I’m surprised carving faces into vegetables after pulling out their innards isn’t incorporated into more American Holidays.
“It got weird, didn’t it? ”
*Leaves on a pogo stick.*
coroner: his stomach was completely filled with guacamole
detective: and that’s what killed him?
coroner: [looks at detective then at the axe in my skull then back at detective] no
Jellyfish husband: I have to work again this weekend.
Jellyfish wife: Just tell your boss he can’t force you to do this every weekend.
Jellyfish husband: You know I can’t do that.

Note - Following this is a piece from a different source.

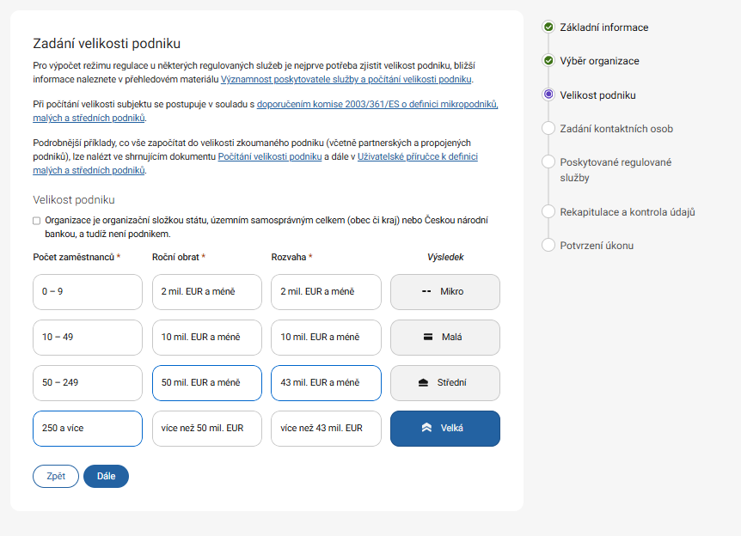Select the 0 – 9 employees option
Image resolution: width=741 pixels, height=536 pixels.
(x=87, y=292)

Jellyfish wife: Oh FFS grow a spi…
Jellyfish husband: GROW A WHAT LINDA
Me: don’t 🙏🏼 judge 💜 other 🌈 people 💕 be kind ✌🏼😇
Also me: anyone who likes the new Taylor Swift song has a rotten brain parasite
REASONS TO BRING BACK DRAGONS
• can cook your toast
• would be a warm and wholesome nap partner
• riding one + your cloak fluttering behind you is epic
• they can scream companionably with you
• if you’re losing an argument, your dragon can just eat the person
KID: Mr. Owl, how many licks does it take to get to the center of a tootsie pop?
ENDANGERED NORTHERN SPOTTED OWL: You cannot possibly think this is a priority for me.
I asked my wife for an audio book and she got me an encyclopaedia. That speaks volumes.
Sometimes I go to the store for a battery, and come out with cotton balls, spray paint, cereal, and a lamp.
People think I’m good at keeping secrets but the truth is I’m just bad at paying attention to what you told me.
Me: Your shoes are on the wrong feet baby girl
2: *starts crying* These are my only feet!